Inizia l'epopea. Mentre molti rimpatriano gli scafi caricandoli sul primo mercantile, Lorenzo e Valerio decidono di proseguire verso ovest. Si riprende un mare tornato ignoto, perché nell'ignoto fluttua il mondo intero. Difficile immaginare un luogo più protetto di una barca dal contagio, ma alla Milanto vengono impediti approdi, costringendo anche a un mese ininterrotto di navigazione. Ma il Covid porta anche il silenzio sulle coste del turismo, concede altri ritmi ai rapporti con chi si incrocia per caso. «Stavamo vivendo un'avventura nell'avventura, molto più interessante di quella che avevamo programmato» si legge. La regata naufragata lascia spazio alla navigazione colta tra racconti, citazioni ed evocazioni, storie e culture diverse, all'esplorazione, alla meraviglia. «Riuscivo a sentirmi parte del miracolo che la Natura ripete ogni giorno, quella forza vitale che sorge all'orizzonte e nutre tutte le creature». Cipriani scrive dello spettacolo del firmamento australe, dei tramonti sterminati, dello scintillio dei pesci volanti tra le onde. Tahiti, le Fiji, le coste del Sudafrica (e l'interno, negli improvvisati safari) rivivono una bellezza primordiale. Le variazioni di programma obbligate dal coronavirus portano a sorprese (non sempre positive, come le spiagge cariche di plastica accanto alle baie dei resort), a incontri imprevisti con un'umanità variegata: come la skipper inglese con la quale vivere una storia d'amore nel nome di Shakespeare, la «fata» di un romantico carpe diem alla Réunion, gli indonesiani ai quali basta sentir il nome Valentino Rossi per aprire ogni porta.

Il Covid alza barriere. «Ci sentivamo come profughi che non vuole nessuno». Ma fa emergere anche l'altruismo: riparazioni agevolate da parte di connazionali espatriati, doni di antivegetativo da velisti francesi.
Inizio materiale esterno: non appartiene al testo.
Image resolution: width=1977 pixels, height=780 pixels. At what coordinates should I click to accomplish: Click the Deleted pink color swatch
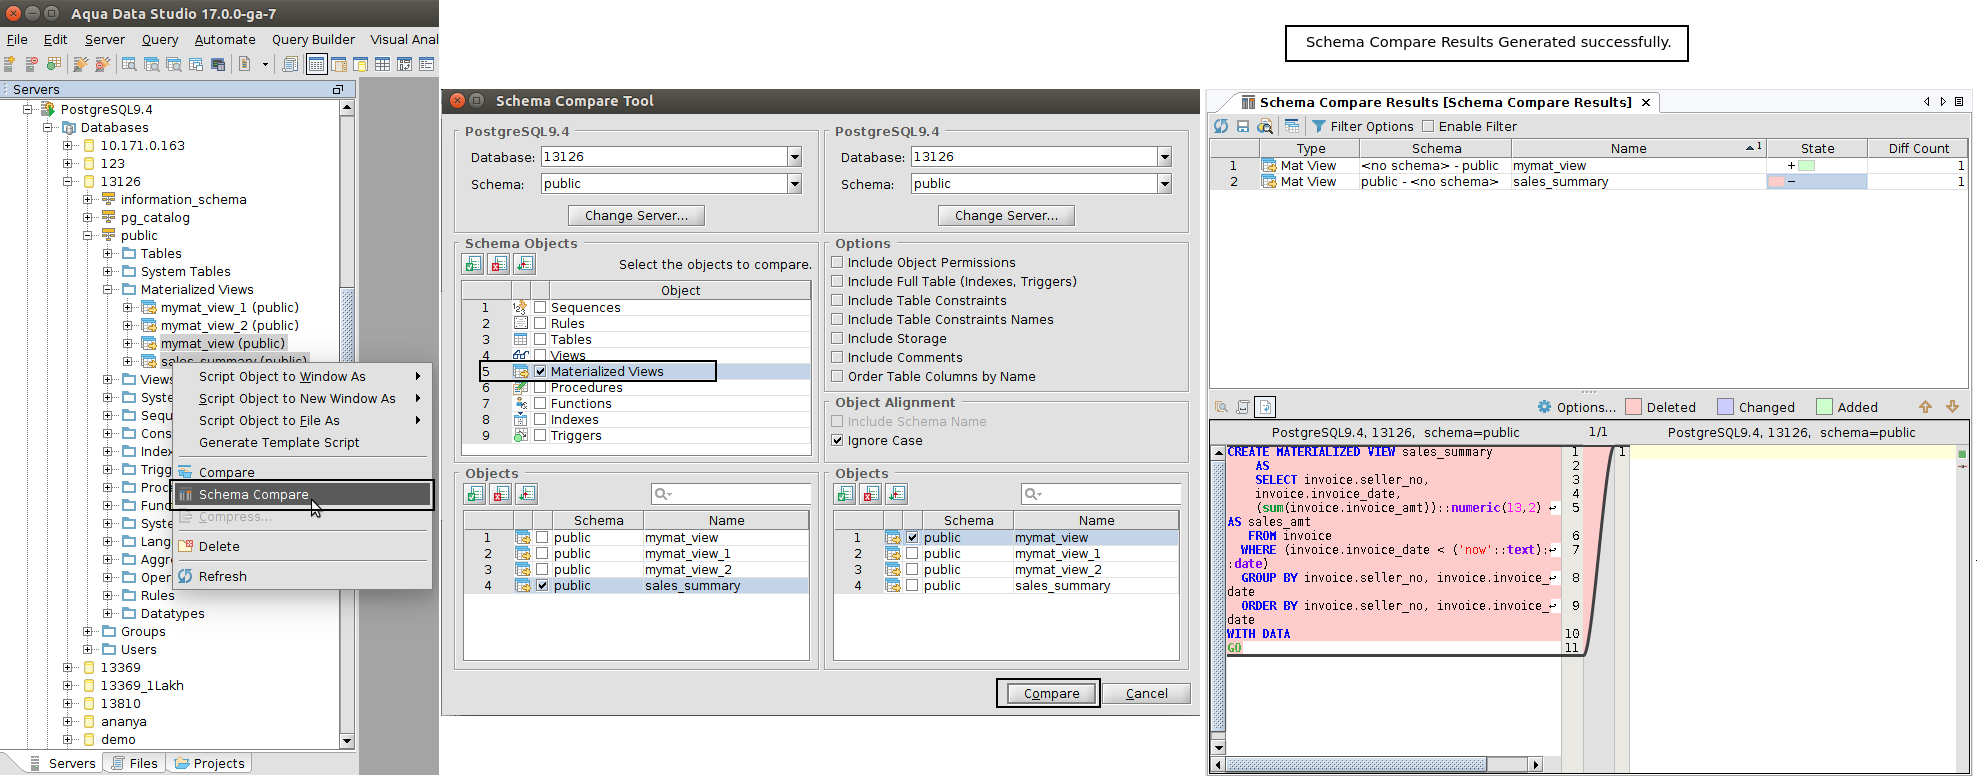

Esistenza spartana che rende ogni cosa preziosa: la vera sostenibilità come bussola. E infine il rientro, la fine del libro. Si volta l'ultima pagina con una malinconia pari a quella provata da Cipriani nello sbarcare. «Non mi sento più saggio, anzi più confuso, con più domande ancora» racconta lui. Per quanto tu tenga il timone, è l'oceano a portarti, a farti respirare davvero con sé.